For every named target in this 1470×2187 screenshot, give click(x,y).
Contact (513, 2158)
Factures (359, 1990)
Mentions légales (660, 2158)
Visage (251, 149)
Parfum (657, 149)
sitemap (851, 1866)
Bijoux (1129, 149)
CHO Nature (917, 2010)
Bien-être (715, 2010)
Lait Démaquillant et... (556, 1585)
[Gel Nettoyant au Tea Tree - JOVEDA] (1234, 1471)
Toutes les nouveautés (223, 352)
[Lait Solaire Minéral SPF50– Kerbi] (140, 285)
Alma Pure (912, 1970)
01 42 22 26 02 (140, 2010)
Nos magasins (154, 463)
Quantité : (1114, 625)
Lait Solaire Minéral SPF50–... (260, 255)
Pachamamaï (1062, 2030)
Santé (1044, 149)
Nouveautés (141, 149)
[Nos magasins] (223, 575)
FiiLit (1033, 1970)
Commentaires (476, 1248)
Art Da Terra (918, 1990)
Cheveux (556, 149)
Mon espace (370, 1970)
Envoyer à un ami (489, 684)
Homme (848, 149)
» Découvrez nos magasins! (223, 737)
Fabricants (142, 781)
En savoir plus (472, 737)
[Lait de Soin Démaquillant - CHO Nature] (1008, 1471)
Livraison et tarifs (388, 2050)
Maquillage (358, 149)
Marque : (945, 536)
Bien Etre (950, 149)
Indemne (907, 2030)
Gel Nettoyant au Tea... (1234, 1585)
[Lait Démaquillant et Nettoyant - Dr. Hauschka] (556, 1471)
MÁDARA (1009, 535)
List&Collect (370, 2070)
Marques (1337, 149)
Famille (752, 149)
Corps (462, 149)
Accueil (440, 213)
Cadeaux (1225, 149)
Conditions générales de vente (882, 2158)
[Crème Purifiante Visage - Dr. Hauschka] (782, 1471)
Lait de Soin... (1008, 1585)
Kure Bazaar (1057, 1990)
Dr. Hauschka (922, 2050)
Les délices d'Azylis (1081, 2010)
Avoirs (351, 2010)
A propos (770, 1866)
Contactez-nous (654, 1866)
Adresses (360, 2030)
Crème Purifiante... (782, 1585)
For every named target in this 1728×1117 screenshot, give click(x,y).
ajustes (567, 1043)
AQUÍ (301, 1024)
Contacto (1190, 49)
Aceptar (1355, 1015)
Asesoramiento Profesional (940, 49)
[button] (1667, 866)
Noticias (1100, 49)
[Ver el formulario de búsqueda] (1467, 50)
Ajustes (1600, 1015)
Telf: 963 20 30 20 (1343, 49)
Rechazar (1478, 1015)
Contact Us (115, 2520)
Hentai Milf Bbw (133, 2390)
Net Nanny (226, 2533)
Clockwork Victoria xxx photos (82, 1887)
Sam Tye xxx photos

== == ==

**WHAT YOU HAVE TO DO**
Where a line of the data contains "Solaire", copy that line.

**EXERCISE RESPONSE**
[Lait Solaire Minéral SPF50– Kerbi] (140, 285)
Lait Solaire Minéral SPF50–... (260, 255)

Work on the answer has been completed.